3.     So far, the explanations of the theory of evolution don’t clash with the creation of the spiritual soul.

Assuming that man derives from apes, it would not be a problem to acknowledge the existence of different kinds of apes which in more or less long periods of time evolved into superior species and which God has transformed into the members of the human species with the creation of the spiritual soul.

4.      The main problem, in my opinion, is linked to the transmission of original sin. But this is an essentially theological truth. Science can never prove that there was an original sin in the beginning. This is beyond its scope.

5.     The problem is the following: if at the time of the original sin there had been more couples or more people, in addition to the two who committed the sin, it would not have been right for the others to suffer the same consequences. The explanation, on the other hand, becomes plausible if we all descend from a single stock.

6.     This fact forces us to believe that initially there were two people, the first human stock, from whom all mankind descended. I repeat: this is not a scientific statement, but one of faith. St. Paul, in his speech to the Areopagus, is convinced of this when he states: “He made from one the whole human race to dwell on the entire surface of the earth, and he fixed the ordered seasons and the boundaries of their regions” (Acts 17,26)

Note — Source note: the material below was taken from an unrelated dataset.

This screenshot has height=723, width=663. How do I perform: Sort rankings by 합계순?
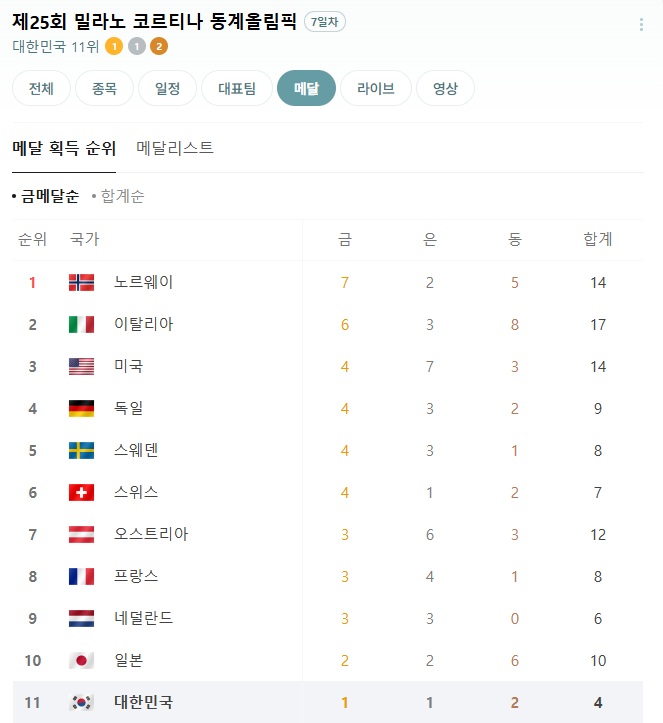click(121, 196)
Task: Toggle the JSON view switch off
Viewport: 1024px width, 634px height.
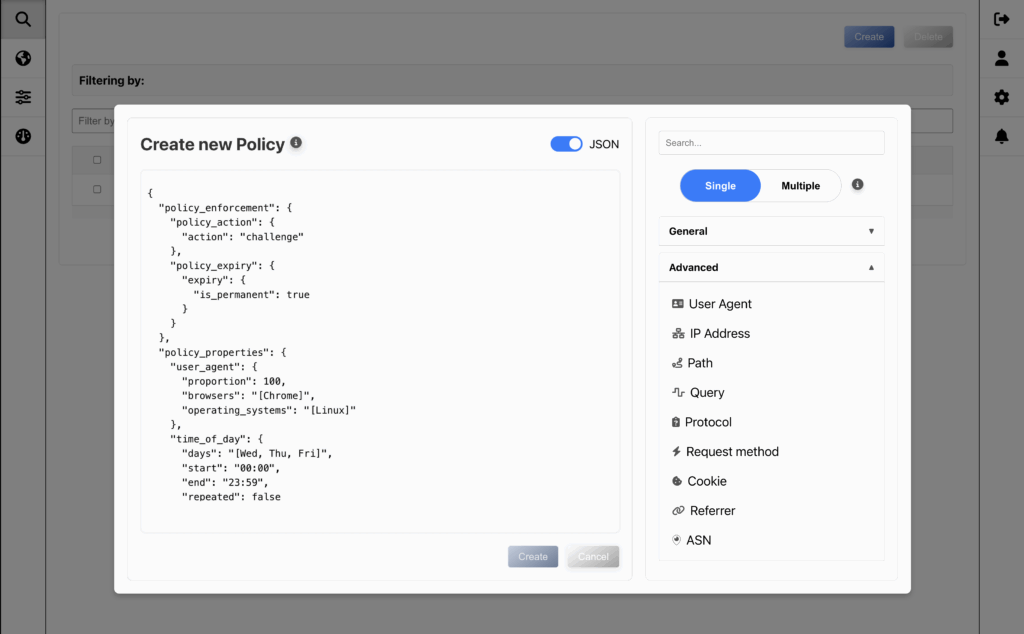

7.     You tell me that the theory of evolution (man comes from apes…) seems hardly compatible with Catholic thinking because we don’t know at what point of evolution the human soul was introduced. It does not seem to me that this is the essential difference, also because, with the creation of the human soul, God has given man grace and preternatural gifts.

This too is a matter of faith. Certainly the spiritual soul is not the result of evolution. But there is nothing to prevent God from choosing a particularly evolved organism, to transform into man. Nor should it be forgotten that grace itself has further perfected nature.

I thank you for your prayers, and I pray for you too.

In the meantime, I bid you farewell and I bless you,

Father Angelo.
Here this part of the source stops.